Element and text location data
::::::

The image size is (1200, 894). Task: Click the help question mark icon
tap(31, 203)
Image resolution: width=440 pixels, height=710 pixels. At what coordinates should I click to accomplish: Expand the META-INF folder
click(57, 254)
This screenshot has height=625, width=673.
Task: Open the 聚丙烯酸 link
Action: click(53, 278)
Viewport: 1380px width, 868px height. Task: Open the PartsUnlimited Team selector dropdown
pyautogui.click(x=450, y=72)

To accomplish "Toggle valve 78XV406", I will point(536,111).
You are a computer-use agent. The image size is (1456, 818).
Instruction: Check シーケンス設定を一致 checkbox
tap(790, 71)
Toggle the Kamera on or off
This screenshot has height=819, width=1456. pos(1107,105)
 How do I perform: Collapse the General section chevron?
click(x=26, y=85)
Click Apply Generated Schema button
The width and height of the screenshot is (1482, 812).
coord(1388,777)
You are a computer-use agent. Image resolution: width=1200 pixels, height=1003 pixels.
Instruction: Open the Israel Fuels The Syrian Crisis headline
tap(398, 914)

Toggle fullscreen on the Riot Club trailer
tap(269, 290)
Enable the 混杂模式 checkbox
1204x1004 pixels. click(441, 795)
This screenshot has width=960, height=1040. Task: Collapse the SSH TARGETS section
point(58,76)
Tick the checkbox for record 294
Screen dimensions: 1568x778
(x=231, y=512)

::::::

_Short problem_
Reproduce all of the records above, substituting "Goal" for "Instruction" and leaving everything else unchanged.

_Output of the task_
The image size is (1200, 894). Task: Click the help question mark icon
tap(31, 203)
Image resolution: width=440 pixels, height=710 pixels. At what coordinates should I click to accomplish: Expand the META-INF folder
click(57, 254)
This screenshot has height=625, width=673.
Task: Open the 聚丙烯酸 link
Action: click(53, 278)
Viewport: 1380px width, 868px height. Task: Open the PartsUnlimited Team selector dropdown
pyautogui.click(x=450, y=72)

To accomplish "Toggle valve 78XV406", I will point(536,111).
You are a computer-use agent. The image size is (1456, 818).
Goal: Check シーケンス設定を一致 checkbox
tap(790, 71)
Toggle the Kamera on or off
This screenshot has height=819, width=1456. pos(1107,105)
 How do I perform: Collapse the General section chevron?
click(x=26, y=85)
Click Apply Generated Schema button
The width and height of the screenshot is (1482, 812).
coord(1388,777)
You are a computer-use agent. Image resolution: width=1200 pixels, height=1003 pixels.
Goal: Open the Israel Fuels The Syrian Crisis headline
tap(398, 914)

Toggle fullscreen on the Riot Club trailer
tap(269, 290)
Enable the 混杂模式 checkbox
1204x1004 pixels. click(441, 795)
This screenshot has width=960, height=1040. Task: Collapse the SSH TARGETS section
point(58,76)
Tick the checkbox for record 294
Screen dimensions: 1568x778
(x=231, y=512)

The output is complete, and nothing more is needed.